→ **Material for the task**:

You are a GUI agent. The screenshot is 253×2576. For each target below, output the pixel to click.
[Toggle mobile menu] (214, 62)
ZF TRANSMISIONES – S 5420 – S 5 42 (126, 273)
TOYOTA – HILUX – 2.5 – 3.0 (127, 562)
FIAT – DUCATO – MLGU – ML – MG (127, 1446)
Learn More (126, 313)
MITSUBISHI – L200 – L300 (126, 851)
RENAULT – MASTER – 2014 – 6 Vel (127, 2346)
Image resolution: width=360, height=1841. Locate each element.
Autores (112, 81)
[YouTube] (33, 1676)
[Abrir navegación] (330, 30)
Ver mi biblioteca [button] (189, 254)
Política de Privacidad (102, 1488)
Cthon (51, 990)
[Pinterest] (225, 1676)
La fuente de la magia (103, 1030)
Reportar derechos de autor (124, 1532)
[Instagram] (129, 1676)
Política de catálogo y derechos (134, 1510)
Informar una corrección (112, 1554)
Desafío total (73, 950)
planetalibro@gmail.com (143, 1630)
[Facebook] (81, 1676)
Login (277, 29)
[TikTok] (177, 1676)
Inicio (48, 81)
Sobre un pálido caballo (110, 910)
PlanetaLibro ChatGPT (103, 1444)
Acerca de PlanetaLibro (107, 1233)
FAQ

→ **Instructions to follow**: Keep every word intact and transcribe the records in full.

→ **Output for this exercise**:
You are a GUI agent. The screenshot is 253×2576. For each target below, output the pixel to click.
[Toggle mobile menu] (214, 62)
ZF TRANSMISIONES – S 5420 – S 5 42 (126, 273)
TOYOTA – HILUX – 2.5 – 3.0 (127, 562)
FIAT – DUCATO – MLGU – ML – MG (127, 1446)
Learn More (126, 313)
MITSUBISHI – L200 – L300 (126, 851)
RENAULT – MASTER – 2014 – 6 Vel (127, 2346)
Image resolution: width=360, height=1841. Locate each element.
Autores (112, 81)
[YouTube] (33, 1676)
[Abrir navegación] (330, 30)
Ver mi biblioteca [button] (189, 254)
Política de Privacidad (102, 1488)
Cthon (51, 990)
[Pinterest] (225, 1676)
La fuente de la magia (103, 1030)
Reportar derechos de autor (124, 1532)
[Instagram] (129, 1676)
Política de catálogo y derechos (134, 1510)
Informar una corrección (112, 1554)
Desafío total (73, 950)
planetalibro@gmail.com (143, 1630)
[Facebook] (81, 1676)
Login (277, 29)
[TikTok] (177, 1676)
Inicio (48, 81)
Sobre un pálido caballo (110, 910)
PlanetaLibro ChatGPT (103, 1444)
Acerca de PlanetaLibro (107, 1233)
FAQ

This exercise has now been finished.